Congenital Dyserythropoietic Anaemia (CDA) with Severe Gout, Rare Kell Phenotype and Erythrocyte, Granulocyte and Platelet Membrane Reduplication: a New Variant of CDA Type II

Abstract

A 43 yr old man with lifelong anemia had a previously undescribed variant of congenital dyserythropoietic anemia (CDA), type II. The main clinical features, of which the first 2 are unique or very unusual in CDA have been severe tophaceous gout, massive splenomegaly, gall stones necessitating cholecystectomy and hemosiderosis affecting the liver and probably the heart. At age 41 he sustained a spontaneous retinal detachment. In the peripheral blood there were large numbers of nucleated red blood cells and marked macrocytosis; otherwise the picture was typical of CDA type II. The bone marrow contained many bi- and multi-nucleated erythrocyte precursors.
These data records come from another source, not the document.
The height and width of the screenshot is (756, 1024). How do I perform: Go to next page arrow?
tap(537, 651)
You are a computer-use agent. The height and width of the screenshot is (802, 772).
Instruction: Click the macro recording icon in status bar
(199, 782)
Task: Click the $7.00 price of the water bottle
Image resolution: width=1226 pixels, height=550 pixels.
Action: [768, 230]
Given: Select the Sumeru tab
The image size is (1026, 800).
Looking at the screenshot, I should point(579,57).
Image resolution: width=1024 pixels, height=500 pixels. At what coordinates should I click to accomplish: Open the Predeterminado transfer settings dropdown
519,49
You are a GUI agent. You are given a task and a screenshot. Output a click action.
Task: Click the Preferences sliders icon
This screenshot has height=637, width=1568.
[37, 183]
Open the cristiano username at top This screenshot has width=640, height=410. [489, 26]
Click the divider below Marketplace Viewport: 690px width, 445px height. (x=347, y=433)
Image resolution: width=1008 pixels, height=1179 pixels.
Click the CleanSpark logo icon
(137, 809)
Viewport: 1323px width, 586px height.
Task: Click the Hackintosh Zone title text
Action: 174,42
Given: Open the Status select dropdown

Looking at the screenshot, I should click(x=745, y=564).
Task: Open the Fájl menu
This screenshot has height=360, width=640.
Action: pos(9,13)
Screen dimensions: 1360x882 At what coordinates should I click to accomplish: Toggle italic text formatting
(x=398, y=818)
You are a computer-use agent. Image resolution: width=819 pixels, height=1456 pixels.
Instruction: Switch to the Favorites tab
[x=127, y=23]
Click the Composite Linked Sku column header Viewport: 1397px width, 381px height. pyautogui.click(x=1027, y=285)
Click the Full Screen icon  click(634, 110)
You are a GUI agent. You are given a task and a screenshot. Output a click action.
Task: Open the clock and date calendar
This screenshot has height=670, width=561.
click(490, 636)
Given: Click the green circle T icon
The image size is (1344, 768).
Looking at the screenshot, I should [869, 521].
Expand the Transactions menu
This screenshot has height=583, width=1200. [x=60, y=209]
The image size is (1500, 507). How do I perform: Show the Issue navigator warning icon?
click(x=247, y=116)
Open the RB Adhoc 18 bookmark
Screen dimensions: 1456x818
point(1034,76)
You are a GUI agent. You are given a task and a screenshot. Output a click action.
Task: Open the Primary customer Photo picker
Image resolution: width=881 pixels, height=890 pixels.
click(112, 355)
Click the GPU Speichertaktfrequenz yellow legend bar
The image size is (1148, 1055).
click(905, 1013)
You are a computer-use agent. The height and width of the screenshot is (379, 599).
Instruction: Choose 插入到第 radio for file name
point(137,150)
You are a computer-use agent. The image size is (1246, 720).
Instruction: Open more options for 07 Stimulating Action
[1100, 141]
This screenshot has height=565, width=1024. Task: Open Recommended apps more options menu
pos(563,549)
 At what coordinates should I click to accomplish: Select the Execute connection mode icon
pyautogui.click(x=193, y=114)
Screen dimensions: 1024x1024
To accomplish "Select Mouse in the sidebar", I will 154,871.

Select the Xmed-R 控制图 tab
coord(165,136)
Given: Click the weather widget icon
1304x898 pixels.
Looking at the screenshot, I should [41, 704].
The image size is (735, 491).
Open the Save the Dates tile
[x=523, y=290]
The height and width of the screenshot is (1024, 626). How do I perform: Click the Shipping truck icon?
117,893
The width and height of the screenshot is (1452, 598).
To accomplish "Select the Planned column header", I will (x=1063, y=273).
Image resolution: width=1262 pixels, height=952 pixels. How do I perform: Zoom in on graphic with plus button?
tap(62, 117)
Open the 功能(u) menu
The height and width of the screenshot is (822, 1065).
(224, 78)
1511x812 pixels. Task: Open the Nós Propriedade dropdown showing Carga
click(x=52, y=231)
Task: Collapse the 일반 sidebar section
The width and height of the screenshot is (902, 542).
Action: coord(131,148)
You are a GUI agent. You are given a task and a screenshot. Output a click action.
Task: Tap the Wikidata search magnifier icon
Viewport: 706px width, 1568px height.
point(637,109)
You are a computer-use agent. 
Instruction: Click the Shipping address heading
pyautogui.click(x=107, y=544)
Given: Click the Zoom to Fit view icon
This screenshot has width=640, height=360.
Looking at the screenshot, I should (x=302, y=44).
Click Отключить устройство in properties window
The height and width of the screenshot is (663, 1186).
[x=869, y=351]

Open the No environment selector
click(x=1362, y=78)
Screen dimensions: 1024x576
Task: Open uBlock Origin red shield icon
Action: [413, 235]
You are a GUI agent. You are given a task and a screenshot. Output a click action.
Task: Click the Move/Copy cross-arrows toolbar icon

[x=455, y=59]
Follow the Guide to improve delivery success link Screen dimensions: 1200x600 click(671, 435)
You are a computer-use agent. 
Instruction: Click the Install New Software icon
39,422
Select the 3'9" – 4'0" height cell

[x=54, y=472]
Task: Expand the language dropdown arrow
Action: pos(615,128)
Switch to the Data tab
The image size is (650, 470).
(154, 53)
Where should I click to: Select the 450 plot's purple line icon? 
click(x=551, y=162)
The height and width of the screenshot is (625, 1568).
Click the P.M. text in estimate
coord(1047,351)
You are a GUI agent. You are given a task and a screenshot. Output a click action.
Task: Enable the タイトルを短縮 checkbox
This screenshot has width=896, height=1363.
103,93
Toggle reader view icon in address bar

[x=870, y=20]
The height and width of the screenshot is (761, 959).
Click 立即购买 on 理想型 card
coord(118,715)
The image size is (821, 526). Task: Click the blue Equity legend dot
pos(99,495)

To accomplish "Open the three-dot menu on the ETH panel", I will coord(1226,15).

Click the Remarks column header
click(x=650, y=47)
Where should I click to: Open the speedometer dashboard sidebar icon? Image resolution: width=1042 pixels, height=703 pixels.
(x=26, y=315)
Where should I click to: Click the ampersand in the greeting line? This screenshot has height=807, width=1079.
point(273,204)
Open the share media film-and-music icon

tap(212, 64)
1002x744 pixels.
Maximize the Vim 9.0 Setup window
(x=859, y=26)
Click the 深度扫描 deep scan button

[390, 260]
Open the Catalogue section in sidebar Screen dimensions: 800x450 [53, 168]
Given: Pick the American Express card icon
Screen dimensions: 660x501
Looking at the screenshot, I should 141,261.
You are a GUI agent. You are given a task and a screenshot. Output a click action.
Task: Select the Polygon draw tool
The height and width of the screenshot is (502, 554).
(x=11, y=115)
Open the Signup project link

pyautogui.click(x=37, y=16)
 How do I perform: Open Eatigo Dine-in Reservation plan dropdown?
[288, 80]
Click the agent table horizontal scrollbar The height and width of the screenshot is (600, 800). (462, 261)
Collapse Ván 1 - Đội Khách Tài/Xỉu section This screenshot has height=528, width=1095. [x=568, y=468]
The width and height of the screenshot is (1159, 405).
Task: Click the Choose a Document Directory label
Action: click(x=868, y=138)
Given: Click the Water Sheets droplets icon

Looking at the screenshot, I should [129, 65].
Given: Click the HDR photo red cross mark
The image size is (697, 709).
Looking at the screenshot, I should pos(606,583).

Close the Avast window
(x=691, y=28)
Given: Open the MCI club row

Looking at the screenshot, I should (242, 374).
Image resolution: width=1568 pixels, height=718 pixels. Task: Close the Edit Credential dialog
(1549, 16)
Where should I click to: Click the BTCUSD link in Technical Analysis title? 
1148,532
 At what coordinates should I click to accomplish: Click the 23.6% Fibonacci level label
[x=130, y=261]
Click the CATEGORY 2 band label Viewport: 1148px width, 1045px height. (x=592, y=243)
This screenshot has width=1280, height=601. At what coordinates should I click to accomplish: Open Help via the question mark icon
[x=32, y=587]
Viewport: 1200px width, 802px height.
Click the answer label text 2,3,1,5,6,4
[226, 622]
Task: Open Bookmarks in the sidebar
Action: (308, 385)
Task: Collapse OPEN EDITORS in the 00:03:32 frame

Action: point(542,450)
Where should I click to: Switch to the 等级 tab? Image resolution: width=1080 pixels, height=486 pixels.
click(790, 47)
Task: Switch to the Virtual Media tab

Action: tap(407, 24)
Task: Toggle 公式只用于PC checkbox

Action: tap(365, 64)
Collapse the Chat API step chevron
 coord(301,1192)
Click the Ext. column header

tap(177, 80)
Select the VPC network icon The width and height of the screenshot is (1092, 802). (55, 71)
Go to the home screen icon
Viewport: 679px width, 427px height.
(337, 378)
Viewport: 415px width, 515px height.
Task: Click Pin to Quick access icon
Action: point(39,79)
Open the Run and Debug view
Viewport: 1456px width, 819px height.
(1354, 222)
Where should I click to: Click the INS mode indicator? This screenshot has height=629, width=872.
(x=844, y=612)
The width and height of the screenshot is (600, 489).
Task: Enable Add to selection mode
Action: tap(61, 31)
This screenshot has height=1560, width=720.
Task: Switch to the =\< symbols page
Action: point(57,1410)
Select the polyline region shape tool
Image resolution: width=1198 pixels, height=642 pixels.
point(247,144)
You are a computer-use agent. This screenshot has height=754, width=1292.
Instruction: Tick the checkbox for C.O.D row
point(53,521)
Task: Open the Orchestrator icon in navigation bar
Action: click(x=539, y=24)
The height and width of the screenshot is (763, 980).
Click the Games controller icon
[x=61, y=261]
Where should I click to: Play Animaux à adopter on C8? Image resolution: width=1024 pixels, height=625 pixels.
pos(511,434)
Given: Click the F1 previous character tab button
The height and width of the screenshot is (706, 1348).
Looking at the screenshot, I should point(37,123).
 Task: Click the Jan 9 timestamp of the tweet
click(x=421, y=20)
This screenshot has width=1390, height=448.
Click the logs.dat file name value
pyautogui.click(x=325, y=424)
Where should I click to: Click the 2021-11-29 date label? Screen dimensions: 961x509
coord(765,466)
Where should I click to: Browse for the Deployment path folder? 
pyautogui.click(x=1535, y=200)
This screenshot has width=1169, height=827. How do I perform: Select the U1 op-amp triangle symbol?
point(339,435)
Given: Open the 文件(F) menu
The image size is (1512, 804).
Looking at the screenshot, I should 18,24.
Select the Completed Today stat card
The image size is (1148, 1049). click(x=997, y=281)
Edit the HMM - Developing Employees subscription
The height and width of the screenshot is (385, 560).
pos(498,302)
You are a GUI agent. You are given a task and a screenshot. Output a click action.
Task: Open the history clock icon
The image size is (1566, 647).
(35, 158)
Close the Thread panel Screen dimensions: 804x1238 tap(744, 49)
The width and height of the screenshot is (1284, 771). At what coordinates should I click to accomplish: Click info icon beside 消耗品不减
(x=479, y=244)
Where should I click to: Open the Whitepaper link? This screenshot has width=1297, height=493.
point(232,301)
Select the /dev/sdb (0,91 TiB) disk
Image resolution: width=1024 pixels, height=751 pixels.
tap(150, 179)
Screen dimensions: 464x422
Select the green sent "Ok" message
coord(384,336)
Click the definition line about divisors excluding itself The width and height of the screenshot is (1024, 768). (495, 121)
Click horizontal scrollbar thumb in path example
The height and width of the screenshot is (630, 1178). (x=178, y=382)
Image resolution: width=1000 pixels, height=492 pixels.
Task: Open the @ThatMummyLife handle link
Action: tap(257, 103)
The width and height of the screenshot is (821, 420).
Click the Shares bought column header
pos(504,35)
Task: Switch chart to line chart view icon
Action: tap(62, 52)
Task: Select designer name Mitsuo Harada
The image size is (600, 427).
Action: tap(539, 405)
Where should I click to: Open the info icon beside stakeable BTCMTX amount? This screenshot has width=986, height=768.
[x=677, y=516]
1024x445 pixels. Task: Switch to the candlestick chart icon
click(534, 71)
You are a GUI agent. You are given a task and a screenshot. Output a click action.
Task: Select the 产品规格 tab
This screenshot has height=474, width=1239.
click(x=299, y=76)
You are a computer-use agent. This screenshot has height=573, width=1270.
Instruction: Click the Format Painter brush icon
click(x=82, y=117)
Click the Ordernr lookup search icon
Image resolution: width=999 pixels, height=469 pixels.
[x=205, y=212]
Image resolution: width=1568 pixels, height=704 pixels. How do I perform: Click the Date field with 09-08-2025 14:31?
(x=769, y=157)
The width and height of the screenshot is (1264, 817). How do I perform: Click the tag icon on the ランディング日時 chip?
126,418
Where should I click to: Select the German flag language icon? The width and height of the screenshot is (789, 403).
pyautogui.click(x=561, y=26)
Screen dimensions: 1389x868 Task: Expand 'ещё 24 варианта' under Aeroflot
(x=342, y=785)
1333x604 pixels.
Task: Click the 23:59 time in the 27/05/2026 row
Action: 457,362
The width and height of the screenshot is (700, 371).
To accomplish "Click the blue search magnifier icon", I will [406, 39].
There were increased levels of a number of cell enzymes and a slightly raised level of HbF. Uncharacteristically, the red cells failed to lyse with acidified normal serum. The cells were strongly agglutinated by anti-i and were of the rare Kpb-negative phenotype. Plasma lipid analysis showed very low levels of cholesterol and vitamin E. Lipid peroxidation was markedly increased. Ultrastructural studies showed reduplication of the erythrocyte, granulocyte and platelet cell membranes.